One way to recognise a good espresso is by judging the aroma, body and crema (ABC). Here’s what to look for starting with crema:
C is for Crema
Crema is what sets espresso apart from other coffee making methods. When drinking espresso, look for a thick, hazelnut cover that persists even when you run a spoon through it.
Crema is formulated through the emulsion of gas (Co2) and oils that takes place inside the basket of the portafilter during the high pressure process of extraction. As it pours, you’ll notice it looks like Guinness settling in glass, as the crema rises to the top.
Look for quality in the colour, the texture and the consistency, and you’ll know you’re about to enjoy an expertly crafted espresso.
A is for Aroma
Aroma is what should reach your senses first when it comes to good espresso. A wonderfully distinctive smell, its intensity is owed to the high concentration of volatile particles in such a small volume. The aromatic sensations are complex, but can be described as floral, dry and fruity, or chocolate-like.
Next time you’re drinking an espresso, take the time to really inhale the aroma and enjoy its unique scent.
B is for Body
The ‘body’ of an espresso is another way to describe how it feels in the mouth – consistent and heavy, but ranging from light to full.

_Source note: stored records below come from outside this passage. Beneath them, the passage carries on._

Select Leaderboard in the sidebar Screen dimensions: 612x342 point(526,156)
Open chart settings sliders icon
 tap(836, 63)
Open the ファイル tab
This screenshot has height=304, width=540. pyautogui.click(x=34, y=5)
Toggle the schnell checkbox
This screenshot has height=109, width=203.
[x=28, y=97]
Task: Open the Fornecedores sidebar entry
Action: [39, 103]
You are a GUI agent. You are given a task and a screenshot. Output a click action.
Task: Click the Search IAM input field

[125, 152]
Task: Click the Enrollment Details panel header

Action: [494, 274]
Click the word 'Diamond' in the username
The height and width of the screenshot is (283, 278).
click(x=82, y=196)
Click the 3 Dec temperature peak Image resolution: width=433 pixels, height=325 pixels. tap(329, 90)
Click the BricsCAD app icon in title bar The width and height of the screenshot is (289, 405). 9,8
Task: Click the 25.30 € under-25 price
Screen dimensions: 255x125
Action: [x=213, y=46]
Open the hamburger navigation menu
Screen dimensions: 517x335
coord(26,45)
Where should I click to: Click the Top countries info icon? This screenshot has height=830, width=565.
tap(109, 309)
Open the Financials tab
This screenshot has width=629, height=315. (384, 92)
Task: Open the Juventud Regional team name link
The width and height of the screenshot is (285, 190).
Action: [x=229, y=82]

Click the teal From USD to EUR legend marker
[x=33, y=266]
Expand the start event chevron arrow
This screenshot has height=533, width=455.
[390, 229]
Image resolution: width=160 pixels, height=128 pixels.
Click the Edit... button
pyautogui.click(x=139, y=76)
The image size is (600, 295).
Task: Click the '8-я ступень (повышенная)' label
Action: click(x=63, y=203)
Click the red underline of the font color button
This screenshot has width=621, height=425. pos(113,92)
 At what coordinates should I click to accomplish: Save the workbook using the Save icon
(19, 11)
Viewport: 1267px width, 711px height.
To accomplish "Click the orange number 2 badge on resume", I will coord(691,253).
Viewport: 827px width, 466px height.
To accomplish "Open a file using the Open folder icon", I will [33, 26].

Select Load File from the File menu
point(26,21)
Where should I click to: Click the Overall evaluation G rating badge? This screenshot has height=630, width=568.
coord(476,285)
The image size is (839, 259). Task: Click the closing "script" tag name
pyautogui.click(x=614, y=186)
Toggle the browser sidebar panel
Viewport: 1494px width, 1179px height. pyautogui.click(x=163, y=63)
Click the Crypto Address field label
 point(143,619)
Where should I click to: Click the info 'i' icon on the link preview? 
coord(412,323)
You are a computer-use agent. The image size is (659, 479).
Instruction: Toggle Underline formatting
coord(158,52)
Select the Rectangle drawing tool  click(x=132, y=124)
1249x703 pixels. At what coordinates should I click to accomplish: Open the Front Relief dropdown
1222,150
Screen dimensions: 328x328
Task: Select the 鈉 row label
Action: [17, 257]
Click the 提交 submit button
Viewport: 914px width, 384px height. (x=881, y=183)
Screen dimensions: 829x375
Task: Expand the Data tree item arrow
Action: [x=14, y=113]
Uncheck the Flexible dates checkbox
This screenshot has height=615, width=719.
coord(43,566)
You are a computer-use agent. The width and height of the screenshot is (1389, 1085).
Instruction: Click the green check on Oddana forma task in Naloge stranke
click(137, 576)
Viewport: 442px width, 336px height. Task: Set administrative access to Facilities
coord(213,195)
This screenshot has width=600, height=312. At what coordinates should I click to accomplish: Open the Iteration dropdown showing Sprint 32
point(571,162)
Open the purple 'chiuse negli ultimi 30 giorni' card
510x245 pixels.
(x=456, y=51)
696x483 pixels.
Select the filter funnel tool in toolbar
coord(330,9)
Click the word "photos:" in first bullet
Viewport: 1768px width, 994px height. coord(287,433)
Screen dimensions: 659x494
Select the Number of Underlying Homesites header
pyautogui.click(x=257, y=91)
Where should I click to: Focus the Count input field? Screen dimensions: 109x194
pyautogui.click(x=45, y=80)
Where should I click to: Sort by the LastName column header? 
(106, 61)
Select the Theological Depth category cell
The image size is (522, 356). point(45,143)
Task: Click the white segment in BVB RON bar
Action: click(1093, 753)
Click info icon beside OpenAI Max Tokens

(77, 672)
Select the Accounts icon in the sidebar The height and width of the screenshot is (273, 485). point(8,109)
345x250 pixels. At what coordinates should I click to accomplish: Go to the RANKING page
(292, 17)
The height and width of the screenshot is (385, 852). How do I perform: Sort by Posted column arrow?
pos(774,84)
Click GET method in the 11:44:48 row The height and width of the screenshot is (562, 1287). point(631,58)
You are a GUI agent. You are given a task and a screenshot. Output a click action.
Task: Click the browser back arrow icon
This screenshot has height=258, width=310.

The taste of the coffee is determined by four basic profiles: bitter, sour, salty, and sweet, and the predominance of them depend on the composition of the blend.
Beans from different origins will contribute varying taste characteristics to coffee.
Body, however, is solely a characteristic of espresso because the molecules are more concentrated and contribute to our taste experience.
This can be described as ‘full-bodied’ in comparison to a filter coffee, which is less dense. The volume of water in filter coffee diffuses these larger molecules making ‘body’ an irrelevant characteristic of any coffee other than espresso.
The body is a result of the insoluble particles during the intense extraction process, namely solids and emulsified oils. This creates the dense viscosity we associate with espresso and is why espresso feels like it ‘coats the mouth and tongue’ when you sip it.